→ **Task details**:
Each entry, in full: copy it out exactly.

---------- Extracted material

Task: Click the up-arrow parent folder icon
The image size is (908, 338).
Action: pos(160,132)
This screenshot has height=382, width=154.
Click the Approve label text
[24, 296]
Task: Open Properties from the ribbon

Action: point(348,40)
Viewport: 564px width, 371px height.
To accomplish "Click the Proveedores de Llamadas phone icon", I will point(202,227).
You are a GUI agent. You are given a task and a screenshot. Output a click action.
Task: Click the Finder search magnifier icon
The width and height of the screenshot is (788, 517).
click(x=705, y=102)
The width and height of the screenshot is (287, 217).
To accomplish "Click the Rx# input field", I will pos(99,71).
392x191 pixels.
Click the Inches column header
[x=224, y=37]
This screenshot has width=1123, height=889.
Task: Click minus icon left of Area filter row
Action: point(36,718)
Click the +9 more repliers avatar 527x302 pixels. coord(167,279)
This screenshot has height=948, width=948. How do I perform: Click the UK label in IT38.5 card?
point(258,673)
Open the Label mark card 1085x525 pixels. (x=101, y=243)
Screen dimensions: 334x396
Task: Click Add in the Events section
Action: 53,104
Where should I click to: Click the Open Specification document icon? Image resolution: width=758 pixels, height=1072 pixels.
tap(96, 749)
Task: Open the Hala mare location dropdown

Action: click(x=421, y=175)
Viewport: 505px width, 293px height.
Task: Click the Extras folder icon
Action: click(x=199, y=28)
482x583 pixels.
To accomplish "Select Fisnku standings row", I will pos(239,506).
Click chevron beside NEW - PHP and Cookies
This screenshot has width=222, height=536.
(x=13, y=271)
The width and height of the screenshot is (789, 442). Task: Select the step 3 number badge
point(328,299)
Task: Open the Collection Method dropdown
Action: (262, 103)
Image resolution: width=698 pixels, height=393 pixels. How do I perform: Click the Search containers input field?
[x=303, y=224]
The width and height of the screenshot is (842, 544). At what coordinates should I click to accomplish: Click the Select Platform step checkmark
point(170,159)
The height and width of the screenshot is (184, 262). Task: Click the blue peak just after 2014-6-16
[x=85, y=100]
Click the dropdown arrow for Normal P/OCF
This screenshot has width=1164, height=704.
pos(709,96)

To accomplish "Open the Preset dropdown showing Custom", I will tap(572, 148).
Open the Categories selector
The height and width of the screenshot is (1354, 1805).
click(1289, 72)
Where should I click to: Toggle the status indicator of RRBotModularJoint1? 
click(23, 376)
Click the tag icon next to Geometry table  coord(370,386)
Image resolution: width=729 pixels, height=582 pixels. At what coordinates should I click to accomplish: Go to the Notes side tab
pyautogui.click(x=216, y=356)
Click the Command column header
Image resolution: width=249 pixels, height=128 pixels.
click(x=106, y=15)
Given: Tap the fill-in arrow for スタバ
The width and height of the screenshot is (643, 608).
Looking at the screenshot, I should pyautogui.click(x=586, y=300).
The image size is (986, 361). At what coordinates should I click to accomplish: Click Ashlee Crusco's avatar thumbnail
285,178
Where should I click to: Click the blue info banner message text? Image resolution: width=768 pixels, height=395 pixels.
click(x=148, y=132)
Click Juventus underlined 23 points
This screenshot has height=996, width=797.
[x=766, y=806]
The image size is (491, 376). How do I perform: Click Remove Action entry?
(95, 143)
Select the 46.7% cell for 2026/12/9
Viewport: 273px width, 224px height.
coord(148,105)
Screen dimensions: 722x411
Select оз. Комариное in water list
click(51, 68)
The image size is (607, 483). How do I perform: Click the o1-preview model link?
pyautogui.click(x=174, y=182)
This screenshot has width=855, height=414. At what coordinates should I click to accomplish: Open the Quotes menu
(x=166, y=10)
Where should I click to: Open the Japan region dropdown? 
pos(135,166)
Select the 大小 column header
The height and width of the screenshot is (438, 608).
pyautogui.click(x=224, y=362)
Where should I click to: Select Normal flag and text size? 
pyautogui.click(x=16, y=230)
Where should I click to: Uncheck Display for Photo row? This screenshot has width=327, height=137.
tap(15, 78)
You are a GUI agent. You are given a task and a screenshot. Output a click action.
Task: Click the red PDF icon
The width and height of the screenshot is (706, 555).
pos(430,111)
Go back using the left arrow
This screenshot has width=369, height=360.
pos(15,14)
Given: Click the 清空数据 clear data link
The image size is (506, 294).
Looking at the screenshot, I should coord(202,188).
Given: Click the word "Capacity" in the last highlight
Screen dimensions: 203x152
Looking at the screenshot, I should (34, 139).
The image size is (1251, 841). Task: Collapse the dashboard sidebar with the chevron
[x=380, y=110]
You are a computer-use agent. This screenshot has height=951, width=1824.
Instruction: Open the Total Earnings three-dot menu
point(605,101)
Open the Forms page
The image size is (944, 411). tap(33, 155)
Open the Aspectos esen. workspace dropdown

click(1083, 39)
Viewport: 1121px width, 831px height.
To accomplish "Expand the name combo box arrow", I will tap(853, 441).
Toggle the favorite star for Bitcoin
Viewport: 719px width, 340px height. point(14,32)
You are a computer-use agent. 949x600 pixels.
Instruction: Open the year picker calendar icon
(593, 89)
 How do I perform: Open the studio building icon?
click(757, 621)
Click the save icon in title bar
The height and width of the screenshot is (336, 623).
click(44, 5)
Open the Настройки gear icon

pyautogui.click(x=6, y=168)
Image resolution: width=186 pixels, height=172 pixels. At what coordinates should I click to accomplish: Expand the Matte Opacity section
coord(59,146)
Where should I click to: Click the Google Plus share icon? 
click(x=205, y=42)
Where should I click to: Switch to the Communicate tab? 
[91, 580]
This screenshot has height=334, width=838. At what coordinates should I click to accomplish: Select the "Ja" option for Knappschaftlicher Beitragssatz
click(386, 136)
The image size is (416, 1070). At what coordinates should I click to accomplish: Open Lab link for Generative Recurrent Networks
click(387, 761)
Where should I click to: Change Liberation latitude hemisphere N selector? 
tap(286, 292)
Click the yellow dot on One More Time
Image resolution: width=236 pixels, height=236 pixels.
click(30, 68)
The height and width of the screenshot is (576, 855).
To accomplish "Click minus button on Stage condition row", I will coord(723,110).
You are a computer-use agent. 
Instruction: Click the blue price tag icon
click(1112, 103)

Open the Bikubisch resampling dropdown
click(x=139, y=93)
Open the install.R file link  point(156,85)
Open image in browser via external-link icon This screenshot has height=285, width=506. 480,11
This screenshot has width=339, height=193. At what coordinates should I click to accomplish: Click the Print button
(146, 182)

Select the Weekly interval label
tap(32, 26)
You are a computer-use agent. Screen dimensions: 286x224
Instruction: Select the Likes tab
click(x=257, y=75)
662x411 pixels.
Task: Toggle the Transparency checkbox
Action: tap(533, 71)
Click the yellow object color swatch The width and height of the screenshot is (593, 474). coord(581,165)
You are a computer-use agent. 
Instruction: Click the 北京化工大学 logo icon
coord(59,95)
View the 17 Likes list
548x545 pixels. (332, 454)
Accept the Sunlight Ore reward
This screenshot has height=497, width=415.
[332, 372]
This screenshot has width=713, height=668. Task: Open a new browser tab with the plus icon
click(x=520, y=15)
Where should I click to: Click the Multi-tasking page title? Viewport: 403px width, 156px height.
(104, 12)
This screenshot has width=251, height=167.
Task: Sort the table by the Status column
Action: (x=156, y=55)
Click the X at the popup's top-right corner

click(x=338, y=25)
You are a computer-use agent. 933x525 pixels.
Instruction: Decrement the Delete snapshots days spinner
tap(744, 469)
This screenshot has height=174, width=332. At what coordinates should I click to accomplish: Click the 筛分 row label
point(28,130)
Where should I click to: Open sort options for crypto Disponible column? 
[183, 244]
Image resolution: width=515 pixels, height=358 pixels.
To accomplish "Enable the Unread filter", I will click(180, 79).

--------------------

→ **Answer**:
Task: Click the up-arrow parent folder icon
The image size is (908, 338).
Action: pos(160,132)
This screenshot has height=382, width=154.
Click the Approve label text
[24, 296]
Task: Open Properties from the ribbon

Action: point(348,40)
Viewport: 564px width, 371px height.
To accomplish "Click the Proveedores de Llamadas phone icon", I will point(202,227).
You are a GUI agent. You are given a task and a screenshot. Output a click action.
Task: Click the Finder search magnifier icon
The width and height of the screenshot is (788, 517).
click(x=705, y=102)
The width and height of the screenshot is (287, 217).
To accomplish "Click the Rx# input field", I will pos(99,71).
392x191 pixels.
Click the Inches column header
[x=224, y=37]
This screenshot has width=1123, height=889.
Task: Click minus icon left of Area filter row
Action: point(36,718)
Click the +9 more repliers avatar 527x302 pixels. coord(167,279)
This screenshot has height=948, width=948. How do I perform: Click the UK label in IT38.5 card?
point(258,673)
Open the Label mark card 1085x525 pixels. (x=101, y=243)
Screen dimensions: 334x396
Task: Click Add in the Events section
Action: 53,104
Where should I click to: Click the Open Specification document icon? Image resolution: width=758 pixels, height=1072 pixels.
tap(96, 749)
Task: Open the Hala mare location dropdown

Action: click(x=421, y=175)
Viewport: 505px width, 293px height.
Task: Click the Extras folder icon
Action: click(x=199, y=28)
482x583 pixels.
To accomplish "Select Fisnku standings row", I will pos(239,506).
Click chevron beside NEW - PHP and Cookies
This screenshot has width=222, height=536.
(x=13, y=271)
The width and height of the screenshot is (789, 442). Task: Select the step 3 number badge
point(328,299)
Task: Open the Collection Method dropdown
Action: (262, 103)
Image resolution: width=698 pixels, height=393 pixels. How do I perform: Click the Search containers input field?
[x=303, y=224]
The width and height of the screenshot is (842, 544). At what coordinates should I click to accomplish: Click the Select Platform step checkmark
point(170,159)
The height and width of the screenshot is (184, 262). Task: Click the blue peak just after 2014-6-16
[x=85, y=100]
Click the dropdown arrow for Normal P/OCF
This screenshot has width=1164, height=704.
pos(709,96)

To accomplish "Open the Preset dropdown showing Custom", I will tap(572, 148).
Open the Categories selector
The height and width of the screenshot is (1354, 1805).
click(1289, 72)
Where should I click to: Toggle the status indicator of RRBotModularJoint1? 
click(23, 376)
Click the tag icon next to Geometry table  coord(370,386)
Image resolution: width=729 pixels, height=582 pixels. At what coordinates should I click to accomplish: Go to the Notes side tab
pyautogui.click(x=216, y=356)
Click the Command column header
Image resolution: width=249 pixels, height=128 pixels.
click(x=106, y=15)
Given: Tap the fill-in arrow for スタバ
The width and height of the screenshot is (643, 608).
Looking at the screenshot, I should pyautogui.click(x=586, y=300).
The image size is (986, 361). At what coordinates should I click to accomplish: Click Ashlee Crusco's avatar thumbnail
285,178
Where should I click to: Click the blue info banner message text? Image resolution: width=768 pixels, height=395 pixels.
click(x=148, y=132)
Click Juventus underlined 23 points
This screenshot has height=996, width=797.
[x=766, y=806]
The image size is (491, 376). How do I perform: Click Remove Action entry?
(95, 143)
Select the 46.7% cell for 2026/12/9
Viewport: 273px width, 224px height.
coord(148,105)
Screen dimensions: 722x411
Select оз. Комариное in water list
click(51, 68)
The image size is (607, 483). How do I perform: Click the o1-preview model link?
pyautogui.click(x=174, y=182)
This screenshot has width=855, height=414. At what coordinates should I click to accomplish: Open the Quotes menu
(x=166, y=10)
Where should I click to: Open the Japan region dropdown? 
pos(135,166)
Select the 大小 column header
The height and width of the screenshot is (438, 608).
pyautogui.click(x=224, y=362)
Where should I click to: Select Normal flag and text size? 
pyautogui.click(x=16, y=230)
Where should I click to: Uncheck Display for Photo row? This screenshot has width=327, height=137.
tap(15, 78)
You are a GUI agent. You are given a task and a screenshot. Output a click action.
Task: Click the red PDF icon
The width and height of the screenshot is (706, 555).
pos(430,111)
Go back using the left arrow
This screenshot has width=369, height=360.
pos(15,14)
Given: Click the 清空数据 clear data link
The image size is (506, 294).
Looking at the screenshot, I should coord(202,188).
Given: Click the word "Capacity" in the last highlight
Screen dimensions: 203x152
Looking at the screenshot, I should (34, 139).
The image size is (1251, 841). Task: Collapse the dashboard sidebar with the chevron
[x=380, y=110]
You are a computer-use agent. This screenshot has height=951, width=1824.
Instruction: Open the Total Earnings three-dot menu
point(605,101)
Open the Forms page
The image size is (944, 411). tap(33, 155)
Open the Aspectos esen. workspace dropdown

click(1083, 39)
Viewport: 1121px width, 831px height.
To accomplish "Expand the name combo box arrow", I will tap(853, 441).
Toggle the favorite star for Bitcoin
Viewport: 719px width, 340px height. point(14,32)
You are a computer-use agent. 949x600 pixels.
Instruction: Open the year picker calendar icon
(593, 89)
 How do I perform: Open the studio building icon?
click(757, 621)
Click the save icon in title bar
The height and width of the screenshot is (336, 623).
click(44, 5)
Open the Настройки gear icon

pyautogui.click(x=6, y=168)
Image resolution: width=186 pixels, height=172 pixels. At what coordinates should I click to accomplish: Expand the Matte Opacity section
coord(59,146)
Where should I click to: Click the Google Plus share icon? 
click(x=205, y=42)
Where should I click to: Switch to the Communicate tab? 
[91, 580]
This screenshot has height=334, width=838. At what coordinates should I click to accomplish: Select the "Ja" option for Knappschaftlicher Beitragssatz
click(386, 136)
The image size is (416, 1070). At what coordinates should I click to accomplish: Open Lab link for Generative Recurrent Networks
click(387, 761)
Where should I click to: Change Liberation latitude hemisphere N selector? 
tap(286, 292)
Click the yellow dot on One More Time
Image resolution: width=236 pixels, height=236 pixels.
click(30, 68)
The height and width of the screenshot is (576, 855).
To accomplish "Click minus button on Stage condition row", I will coord(723,110).
You are a computer-use agent. 
Instruction: Click the blue price tag icon
click(1112, 103)

Open the Bikubisch resampling dropdown
click(x=139, y=93)
Open the install.R file link  point(156,85)
Open image in browser via external-link icon This screenshot has height=285, width=506. 480,11
This screenshot has width=339, height=193. At what coordinates should I click to accomplish: Click the Print button
(146, 182)

Select the Weekly interval label
tap(32, 26)
You are a computer-use agent. Screen dimensions: 286x224
Instruction: Select the Likes tab
click(x=257, y=75)
662x411 pixels.
Task: Toggle the Transparency checkbox
Action: tap(533, 71)
Click the yellow object color swatch The width and height of the screenshot is (593, 474). coord(581,165)
You are a computer-use agent. 
Instruction: Click the 北京化工大学 logo icon
coord(59,95)
View the 17 Likes list
548x545 pixels. (332, 454)
Accept the Sunlight Ore reward
This screenshot has height=497, width=415.
[332, 372]
This screenshot has width=713, height=668. Task: Open a new browser tab with the plus icon
click(x=520, y=15)
Where should I click to: Click the Multi-tasking page title? Viewport: 403px width, 156px height.
(104, 12)
This screenshot has width=251, height=167.
Task: Sort the table by the Status column
Action: (x=156, y=55)
Click the X at the popup's top-right corner

click(x=338, y=25)
You are a computer-use agent. 933x525 pixels.
Instruction: Decrement the Delete snapshots days spinner
tap(744, 469)
This screenshot has height=174, width=332. At what coordinates should I click to accomplish: Click the 筛分 row label
point(28,130)
Where should I click to: Open sort options for crypto Disponible column? 
[183, 244]
Image resolution: width=515 pixels, height=358 pixels.
To accomplish "Enable the Unread filter", I will click(180, 79).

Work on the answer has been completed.